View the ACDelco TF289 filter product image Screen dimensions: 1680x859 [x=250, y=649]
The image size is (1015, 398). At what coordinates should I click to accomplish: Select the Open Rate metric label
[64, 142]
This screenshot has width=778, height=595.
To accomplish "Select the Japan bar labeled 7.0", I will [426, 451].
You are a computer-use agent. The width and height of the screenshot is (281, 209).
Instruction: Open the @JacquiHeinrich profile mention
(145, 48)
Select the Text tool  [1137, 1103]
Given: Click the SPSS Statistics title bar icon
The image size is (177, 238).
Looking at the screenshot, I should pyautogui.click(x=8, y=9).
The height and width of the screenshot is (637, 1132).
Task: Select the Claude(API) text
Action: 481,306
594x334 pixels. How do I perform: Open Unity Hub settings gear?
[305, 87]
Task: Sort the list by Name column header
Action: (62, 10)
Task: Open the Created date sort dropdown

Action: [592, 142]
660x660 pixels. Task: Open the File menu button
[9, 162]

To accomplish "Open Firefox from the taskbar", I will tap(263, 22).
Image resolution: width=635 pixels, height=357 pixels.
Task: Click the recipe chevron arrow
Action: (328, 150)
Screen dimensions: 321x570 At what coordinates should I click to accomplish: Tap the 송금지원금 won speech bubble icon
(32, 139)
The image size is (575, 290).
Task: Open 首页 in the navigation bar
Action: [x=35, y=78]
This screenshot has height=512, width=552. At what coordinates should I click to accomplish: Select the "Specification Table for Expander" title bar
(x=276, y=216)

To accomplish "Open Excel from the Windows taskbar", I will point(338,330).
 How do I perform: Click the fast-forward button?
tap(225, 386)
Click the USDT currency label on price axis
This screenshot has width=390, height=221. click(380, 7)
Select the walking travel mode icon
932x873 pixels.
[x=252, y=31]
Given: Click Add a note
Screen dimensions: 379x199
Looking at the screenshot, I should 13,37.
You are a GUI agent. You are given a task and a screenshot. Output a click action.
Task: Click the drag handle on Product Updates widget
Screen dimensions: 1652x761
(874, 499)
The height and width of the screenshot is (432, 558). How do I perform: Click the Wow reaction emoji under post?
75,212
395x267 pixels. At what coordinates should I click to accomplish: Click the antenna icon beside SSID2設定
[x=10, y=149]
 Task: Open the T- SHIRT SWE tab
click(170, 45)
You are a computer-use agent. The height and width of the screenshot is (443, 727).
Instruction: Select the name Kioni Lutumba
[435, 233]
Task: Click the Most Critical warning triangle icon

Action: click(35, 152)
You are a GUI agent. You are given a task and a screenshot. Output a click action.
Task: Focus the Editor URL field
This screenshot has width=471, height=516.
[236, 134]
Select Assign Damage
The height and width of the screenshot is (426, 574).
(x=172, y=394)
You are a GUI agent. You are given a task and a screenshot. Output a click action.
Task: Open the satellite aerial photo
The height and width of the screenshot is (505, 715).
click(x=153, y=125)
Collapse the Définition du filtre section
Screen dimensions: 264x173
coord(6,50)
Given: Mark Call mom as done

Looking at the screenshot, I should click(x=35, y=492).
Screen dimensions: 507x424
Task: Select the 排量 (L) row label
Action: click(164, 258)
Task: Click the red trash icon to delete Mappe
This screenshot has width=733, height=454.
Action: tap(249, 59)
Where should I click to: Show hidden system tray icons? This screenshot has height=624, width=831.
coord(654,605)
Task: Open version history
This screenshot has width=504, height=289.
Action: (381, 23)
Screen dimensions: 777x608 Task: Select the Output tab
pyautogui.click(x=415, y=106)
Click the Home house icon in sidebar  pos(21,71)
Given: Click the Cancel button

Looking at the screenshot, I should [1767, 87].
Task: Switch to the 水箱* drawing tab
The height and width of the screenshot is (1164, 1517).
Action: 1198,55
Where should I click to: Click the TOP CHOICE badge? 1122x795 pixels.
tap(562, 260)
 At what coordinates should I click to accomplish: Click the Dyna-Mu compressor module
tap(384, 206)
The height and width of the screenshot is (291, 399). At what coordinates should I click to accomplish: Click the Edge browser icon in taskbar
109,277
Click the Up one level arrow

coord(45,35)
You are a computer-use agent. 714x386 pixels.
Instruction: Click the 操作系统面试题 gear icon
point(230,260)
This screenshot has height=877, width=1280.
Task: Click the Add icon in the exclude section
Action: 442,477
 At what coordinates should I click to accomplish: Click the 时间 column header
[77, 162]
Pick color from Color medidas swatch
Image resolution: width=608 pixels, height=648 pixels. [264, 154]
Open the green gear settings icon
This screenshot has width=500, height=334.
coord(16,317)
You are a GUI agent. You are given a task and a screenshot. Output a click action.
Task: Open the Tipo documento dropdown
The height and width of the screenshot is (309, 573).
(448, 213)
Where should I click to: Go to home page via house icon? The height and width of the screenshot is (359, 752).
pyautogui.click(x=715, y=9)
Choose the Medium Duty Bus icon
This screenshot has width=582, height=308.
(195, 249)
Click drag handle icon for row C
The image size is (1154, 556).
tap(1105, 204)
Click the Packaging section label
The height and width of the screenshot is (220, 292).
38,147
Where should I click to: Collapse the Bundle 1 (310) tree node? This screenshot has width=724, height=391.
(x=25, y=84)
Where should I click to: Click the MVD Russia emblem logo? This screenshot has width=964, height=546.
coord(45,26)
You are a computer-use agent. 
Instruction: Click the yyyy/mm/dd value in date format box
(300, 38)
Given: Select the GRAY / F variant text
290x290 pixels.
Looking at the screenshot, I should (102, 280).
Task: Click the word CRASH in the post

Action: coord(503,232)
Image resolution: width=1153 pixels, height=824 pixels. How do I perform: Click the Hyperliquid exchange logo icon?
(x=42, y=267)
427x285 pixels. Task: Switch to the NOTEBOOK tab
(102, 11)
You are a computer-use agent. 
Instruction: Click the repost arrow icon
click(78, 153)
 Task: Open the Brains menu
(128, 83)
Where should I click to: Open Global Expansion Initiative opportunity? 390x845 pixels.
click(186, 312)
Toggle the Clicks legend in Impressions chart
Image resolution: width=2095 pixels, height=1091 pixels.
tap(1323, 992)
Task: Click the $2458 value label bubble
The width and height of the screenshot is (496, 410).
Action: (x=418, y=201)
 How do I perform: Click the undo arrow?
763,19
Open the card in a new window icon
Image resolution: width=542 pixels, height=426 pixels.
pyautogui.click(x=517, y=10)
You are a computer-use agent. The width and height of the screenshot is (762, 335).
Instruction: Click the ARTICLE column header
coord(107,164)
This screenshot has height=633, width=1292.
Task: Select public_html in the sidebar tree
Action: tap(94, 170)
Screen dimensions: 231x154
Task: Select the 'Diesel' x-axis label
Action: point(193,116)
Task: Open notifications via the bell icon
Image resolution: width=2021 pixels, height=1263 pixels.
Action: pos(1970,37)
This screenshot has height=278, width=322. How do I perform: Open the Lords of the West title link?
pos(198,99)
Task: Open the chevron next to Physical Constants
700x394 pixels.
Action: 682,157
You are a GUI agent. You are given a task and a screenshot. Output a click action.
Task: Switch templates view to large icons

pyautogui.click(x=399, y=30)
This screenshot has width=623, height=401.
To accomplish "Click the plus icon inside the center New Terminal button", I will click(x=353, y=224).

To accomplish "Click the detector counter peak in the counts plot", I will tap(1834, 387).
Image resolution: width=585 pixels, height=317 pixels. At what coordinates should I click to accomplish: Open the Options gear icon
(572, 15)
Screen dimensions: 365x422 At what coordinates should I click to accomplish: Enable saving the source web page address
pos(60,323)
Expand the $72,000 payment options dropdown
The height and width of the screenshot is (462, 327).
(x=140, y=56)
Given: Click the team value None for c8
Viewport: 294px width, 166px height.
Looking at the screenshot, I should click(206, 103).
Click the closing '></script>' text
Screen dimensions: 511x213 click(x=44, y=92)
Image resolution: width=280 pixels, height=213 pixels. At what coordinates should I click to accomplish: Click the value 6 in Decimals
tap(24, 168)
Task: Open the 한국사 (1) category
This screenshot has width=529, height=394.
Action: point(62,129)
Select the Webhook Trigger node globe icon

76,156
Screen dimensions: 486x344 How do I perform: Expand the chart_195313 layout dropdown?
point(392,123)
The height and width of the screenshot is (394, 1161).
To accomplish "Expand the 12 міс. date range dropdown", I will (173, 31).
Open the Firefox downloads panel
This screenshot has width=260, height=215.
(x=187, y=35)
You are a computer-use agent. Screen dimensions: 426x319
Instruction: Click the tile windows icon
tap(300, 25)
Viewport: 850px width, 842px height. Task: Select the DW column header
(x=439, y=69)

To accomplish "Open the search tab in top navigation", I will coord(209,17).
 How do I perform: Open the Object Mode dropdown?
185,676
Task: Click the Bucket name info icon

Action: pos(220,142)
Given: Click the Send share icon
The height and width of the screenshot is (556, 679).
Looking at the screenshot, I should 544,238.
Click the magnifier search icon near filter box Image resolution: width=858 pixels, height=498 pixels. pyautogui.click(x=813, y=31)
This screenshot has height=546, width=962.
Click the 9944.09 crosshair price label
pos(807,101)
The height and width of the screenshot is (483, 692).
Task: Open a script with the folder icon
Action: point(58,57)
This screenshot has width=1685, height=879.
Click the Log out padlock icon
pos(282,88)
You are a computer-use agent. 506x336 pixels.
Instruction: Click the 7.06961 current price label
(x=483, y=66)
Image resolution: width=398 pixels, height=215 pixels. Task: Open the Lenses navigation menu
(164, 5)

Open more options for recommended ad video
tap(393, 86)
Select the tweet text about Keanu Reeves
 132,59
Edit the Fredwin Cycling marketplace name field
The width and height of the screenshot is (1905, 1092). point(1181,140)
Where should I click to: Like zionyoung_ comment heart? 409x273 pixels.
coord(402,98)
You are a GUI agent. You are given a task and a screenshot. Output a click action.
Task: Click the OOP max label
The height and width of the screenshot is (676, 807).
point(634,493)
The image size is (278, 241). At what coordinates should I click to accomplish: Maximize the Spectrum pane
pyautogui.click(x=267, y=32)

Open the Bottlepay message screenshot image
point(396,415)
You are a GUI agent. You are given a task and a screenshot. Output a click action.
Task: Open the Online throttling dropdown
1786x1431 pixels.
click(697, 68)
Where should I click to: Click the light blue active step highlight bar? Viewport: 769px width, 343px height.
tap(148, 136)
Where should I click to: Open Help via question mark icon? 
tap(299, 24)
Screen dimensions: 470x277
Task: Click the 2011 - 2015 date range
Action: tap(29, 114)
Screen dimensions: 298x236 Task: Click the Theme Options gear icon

▶ [What is being asked]
Retype the material starting with the line that contains "Task: Open the Created date sort dropdown" and going on through the line that contains "Action: [x=35, y=78]", both included.

▶ [Correct answer]
Task: Open the Created date sort dropdown

Action: [592, 142]
660x660 pixels. Task: Open the File menu button
[9, 162]

To accomplish "Open Firefox from the taskbar", I will tap(263, 22).
Image resolution: width=635 pixels, height=357 pixels.
Task: Click the recipe chevron arrow
Action: (328, 150)
Screen dimensions: 321x570 At what coordinates should I click to accomplish: Tap the 송금지원금 won speech bubble icon
(32, 139)
The image size is (575, 290).
Task: Open 首页 in the navigation bar
Action: [x=35, y=78]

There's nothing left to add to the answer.